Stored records
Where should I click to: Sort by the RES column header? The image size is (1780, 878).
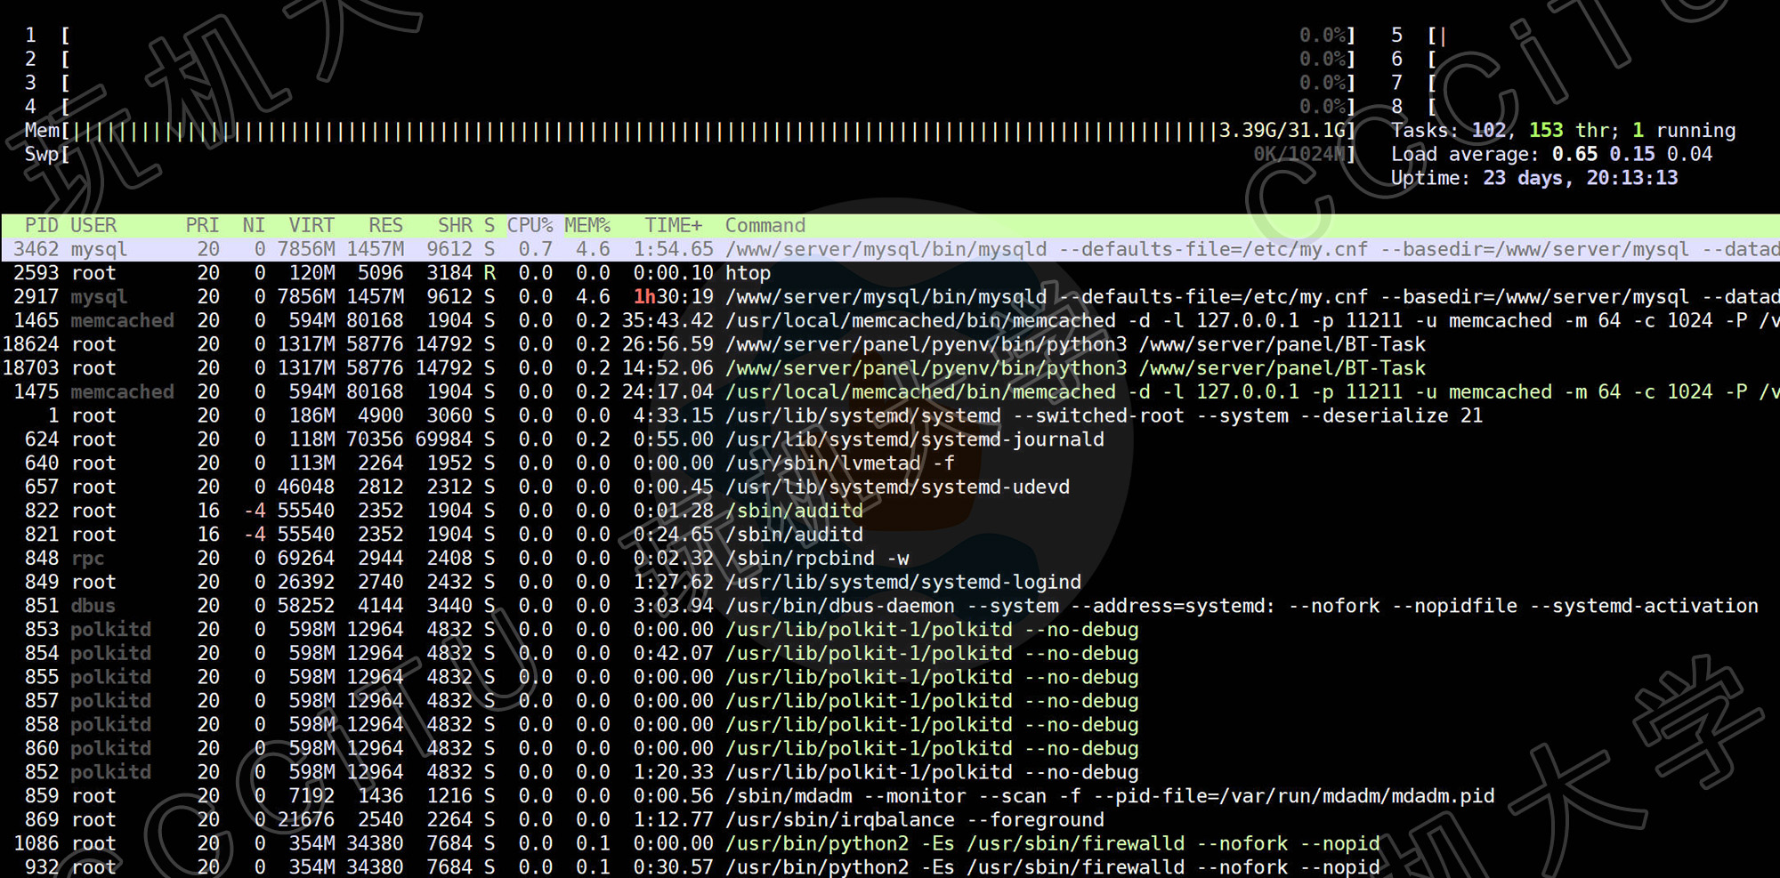[385, 226]
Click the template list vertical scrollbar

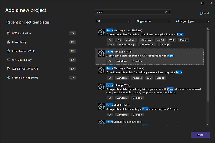click(207, 65)
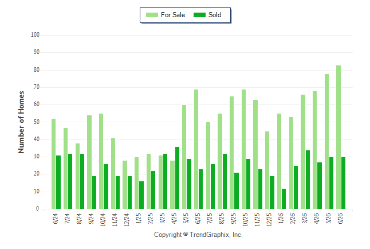Click the 8/25 Sold bar
The height and width of the screenshot is (249, 370).
[x=225, y=181]
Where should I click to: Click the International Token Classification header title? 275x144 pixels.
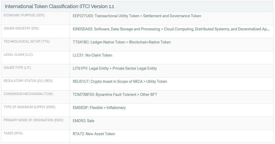pyautogui.click(x=59, y=6)
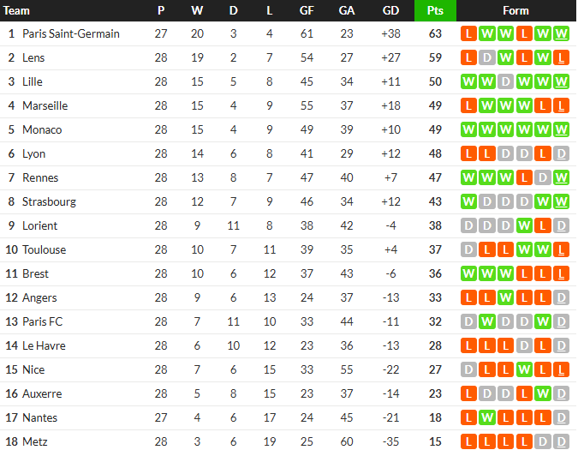Click Lens's first L form badge
The image size is (578, 456).
pyautogui.click(x=468, y=58)
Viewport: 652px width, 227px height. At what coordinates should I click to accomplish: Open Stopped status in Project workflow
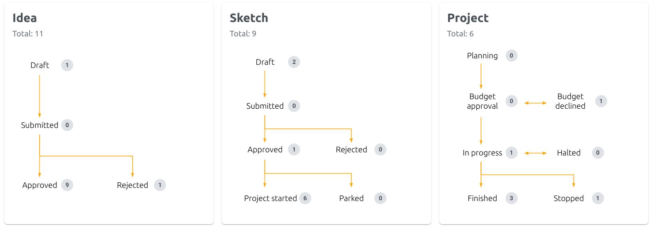click(568, 198)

** What the exercise asks **
In the records above, find the line containing "Click the template list vertical scrollbar" and restate it and every line after it word for word, all pictures excluded.

** Exercise result **
Click the template list vertical scrollbar

click(207, 65)
Click the 8/25 Sold bar
The height and width of the screenshot is (249, 370).
[x=225, y=181]
Where should I click to: Click the International Token Classification header title? 275x144 pixels.
pyautogui.click(x=59, y=6)
Click Lens's first L form badge
The image size is (578, 456).
pyautogui.click(x=468, y=58)
Viewport: 652px width, 227px height. At what coordinates should I click to accomplish: Open Stopped status in Project workflow
click(568, 198)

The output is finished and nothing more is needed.